There are many people in the Amish communities, especially young people, who do not feel as much as they struggle that they can continue to live in a world clinging to the ways and customs of hundreds of years ago. Those children of Amish families who decide that they want another, more autonomous and short life for themselves must suffer apart from the terrible psychological pressures of their family and the aphorism of their entire community to which there is absolutely no possibility to return, if they decide that they do not want to be baptized and stay close to their own people.
A documentary that made a big splash in America a while ago and is titled “Breaking Amish” examines the lives of 5 young people who were stubborn and finally managed to escape from the dark and cruel Amish society.
Kate Stoltzfuz is the one who became better known through the narration of the series and the one who managed to make her dream come true, then realized a career as a model and designer.
From Amish on the cover of Maxim.
In the teaser trailer of the series on the internet, we see a 21-year-old girl, Kate, unable to operate an elevator and a young 32-year-old man, Jeremiah, struggling to withdraw money from an ATM. We also see their awkward attempts to buy new, non-Amish, clothes. And special underwear!
Although at this stage no one knows the exact identity and origin of the protagonists, and whether they really come from an Amish society. But they certainly come from miles away from New York.
The 21-year-old aspiring model, the daughter of the bishop of her village, is trying to adapt to the technology of modern culture. She can’t understand the operation of her hotel’s plastic plastic key and her elevator is causing problems! The young girl had always dreamed of a career in fashion, but her strict father had forbidden any object of “vanity”, leading little Kate to paint her nails with markers. As he says on camera, “I just need to get away and find out who I really am.”

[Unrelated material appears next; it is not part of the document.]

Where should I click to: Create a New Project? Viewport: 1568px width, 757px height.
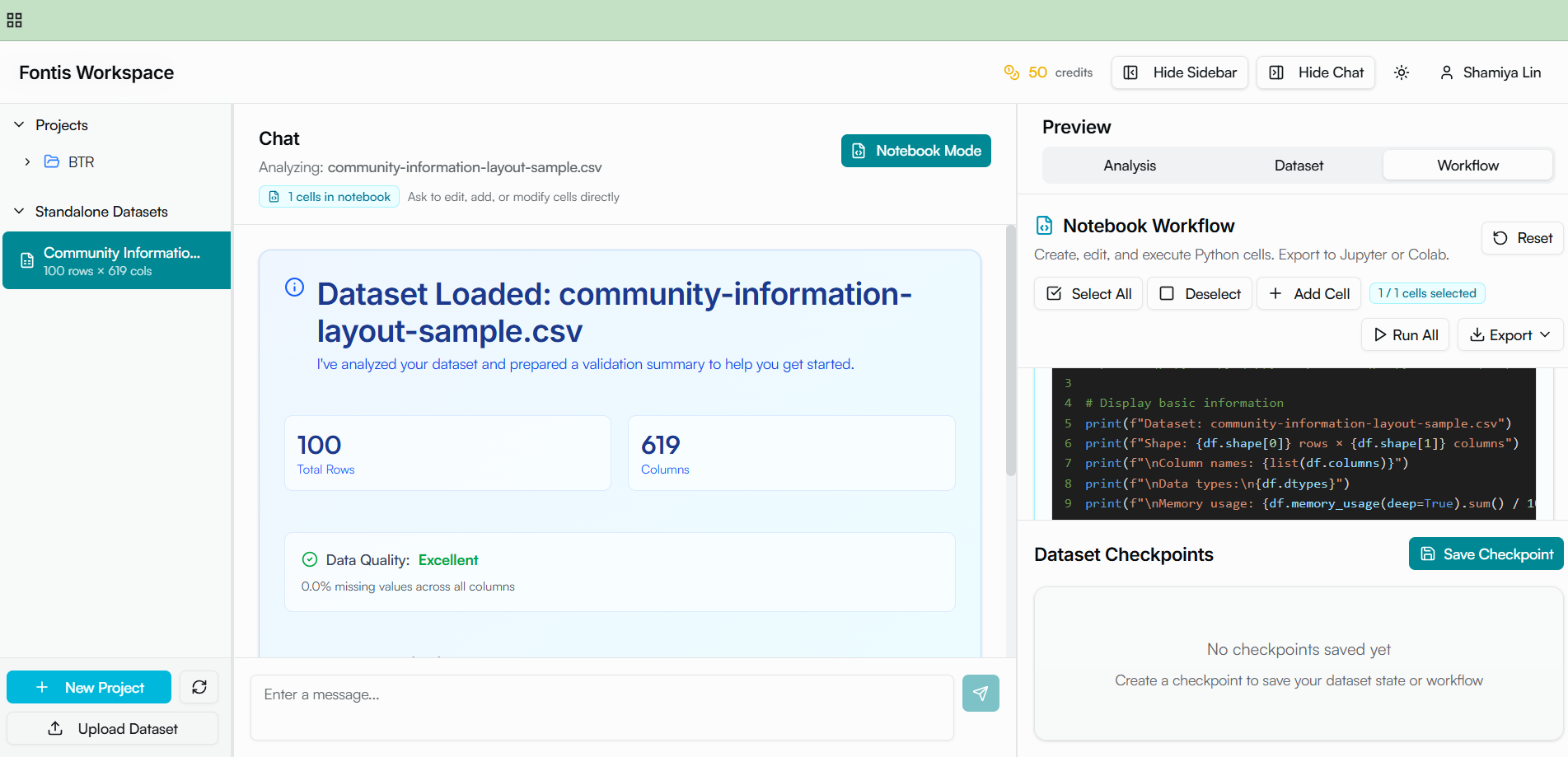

Meanwhile, Jeremiah leaves behind his girlfriend Amish to live life in the city. “I was adopted and I was thrown into this Amish stupidity, you know, it’s not that cool,” he has to say. He tells his girlfriend that he can not deny the opportunity to visit New York, an opportunity given to him by the network behind a reality show such as “Toddlers and Tiaras” (!!!). At one point he is shown struggling with an ATM and saying to the camera: “He has never used an ATM before, this thing started making money.”
At the same time, Rebecca, the youngest cast in her 20s, is experiencing her own crisis. She struggles to endure even the air trip to New York, where according to her co-stars she cried and prayed. Like Kate, Rebecca dreams of becoming a model. She is described by the network as a “realist who wants to explore but understands the consequences of not finding a job and is responsible”. The young woman, who once shocked her family by punching a classmate at school, hopes to eat sushi while in New York, but above all, she hopes to fall in love.
Another character, 22-year-old Abe, is just tired of the daily monotony of his community. Although his elderly mother is supportive at first, he eventually travels to New York in a desperate attempt to lure her son, and others, back. The quarrel between the woman and the others is accompanied by the announcer saying: “One needs to have big balls to leave the Amish”.
The last character, 25-year-old Sabrina, is an adopted child of the Amish Mennonites, originally from Italy and Puerto Rico. Crying, she talks about the difficulties of leaving an Amish community and how she was told she would go to hell. She hopes to work in an Italian or Puerto Rican restaurant to learn more about her heritage, and I hope to find out about her parents.
The trailer closes with the group fooling around with the Big Apple skyscrapers and one of them shouting “I have never seen so many people go nowhere!”.